Poszukiwania zaginionej Justyny z Florynki
Trwają poszukiwania zaginionej osiemnastolatki z miejscowości Florynka. Justyna wyszła z domu w piątek, 18 grudnia i od tamtego czasu nie daje znaku życia. Wczoraj (22 grudnia) kilka strażackich jednostek z Nowego Sącza i okolicznych OSP przeczesywało miejsca, w których nastolatka była widywana przez mieszkańców wsi. Podczas akcji leśniczy zgłosił ratownikom, że natrafił na leśny przerębel z uszkodzoną taflą lodu, co mogło świadczyć o załamaniu się lodu pod ciężarem człowieka. Na miejsce wezwano Specjalistyczną Grupę Wodno-Nurkową.
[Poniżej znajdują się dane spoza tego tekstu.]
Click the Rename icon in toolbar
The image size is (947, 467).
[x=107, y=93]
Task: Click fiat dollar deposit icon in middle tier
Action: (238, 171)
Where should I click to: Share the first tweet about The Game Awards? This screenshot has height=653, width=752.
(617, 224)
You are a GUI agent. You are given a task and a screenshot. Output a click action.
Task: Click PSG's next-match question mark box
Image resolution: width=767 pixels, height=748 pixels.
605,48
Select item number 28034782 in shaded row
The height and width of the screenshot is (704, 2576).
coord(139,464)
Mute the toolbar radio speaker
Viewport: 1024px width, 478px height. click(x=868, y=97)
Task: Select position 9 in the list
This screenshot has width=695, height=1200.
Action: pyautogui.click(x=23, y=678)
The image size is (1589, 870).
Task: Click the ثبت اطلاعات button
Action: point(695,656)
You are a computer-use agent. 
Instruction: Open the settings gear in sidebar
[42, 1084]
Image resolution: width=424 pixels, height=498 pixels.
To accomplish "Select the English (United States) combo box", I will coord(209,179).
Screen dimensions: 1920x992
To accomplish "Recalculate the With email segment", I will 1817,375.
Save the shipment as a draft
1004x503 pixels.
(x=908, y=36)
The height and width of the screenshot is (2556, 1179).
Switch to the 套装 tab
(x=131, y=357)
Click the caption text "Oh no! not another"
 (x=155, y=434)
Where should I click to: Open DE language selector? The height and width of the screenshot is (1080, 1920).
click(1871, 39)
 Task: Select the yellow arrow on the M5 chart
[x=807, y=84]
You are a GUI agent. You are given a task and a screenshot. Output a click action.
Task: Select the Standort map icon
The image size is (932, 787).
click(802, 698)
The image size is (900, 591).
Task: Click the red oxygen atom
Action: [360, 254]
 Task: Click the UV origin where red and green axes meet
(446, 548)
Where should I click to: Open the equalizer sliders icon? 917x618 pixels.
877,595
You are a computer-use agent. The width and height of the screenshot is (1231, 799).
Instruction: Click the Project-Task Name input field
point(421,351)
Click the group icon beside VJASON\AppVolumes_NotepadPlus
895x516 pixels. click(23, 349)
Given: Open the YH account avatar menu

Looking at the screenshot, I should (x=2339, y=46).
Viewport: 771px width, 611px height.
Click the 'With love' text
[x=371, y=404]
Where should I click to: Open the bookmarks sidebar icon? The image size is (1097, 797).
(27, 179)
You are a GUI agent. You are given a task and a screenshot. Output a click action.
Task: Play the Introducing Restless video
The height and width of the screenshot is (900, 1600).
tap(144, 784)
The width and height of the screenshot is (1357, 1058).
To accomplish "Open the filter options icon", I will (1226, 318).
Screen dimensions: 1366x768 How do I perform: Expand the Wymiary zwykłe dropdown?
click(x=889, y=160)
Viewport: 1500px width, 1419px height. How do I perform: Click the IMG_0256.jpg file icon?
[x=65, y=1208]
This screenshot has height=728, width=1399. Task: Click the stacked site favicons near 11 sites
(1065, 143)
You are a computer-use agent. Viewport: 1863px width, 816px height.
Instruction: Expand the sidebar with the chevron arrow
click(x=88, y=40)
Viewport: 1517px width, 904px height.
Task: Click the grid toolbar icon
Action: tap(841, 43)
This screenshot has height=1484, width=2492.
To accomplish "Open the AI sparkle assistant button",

ZOBACZ: Nawojowa. Znęcał się nad rodziną, więc święta spędzi z dala od bliskich. Nie będzie zachwycony
Członkowie grupy rozpoczęli przeszukiwanie przerębla, lecz również w tym przypadku wysiłki ratowników nie dały żadnych rezultatów. Pod lodem nie odnaleziono ciała zaginionej dziewczyny. Ze względu na panujące warunki atmosferyczne i zapadającą noc działania zostały zakończone po ponad dziesięciu godzinach. Łącznie przeszukano około 25 ha terenu, a quady, którymi poruszali się goprowcy w ciężko dostępnych ostępach leśnych przemierzyły trasę około 100 kilometrów.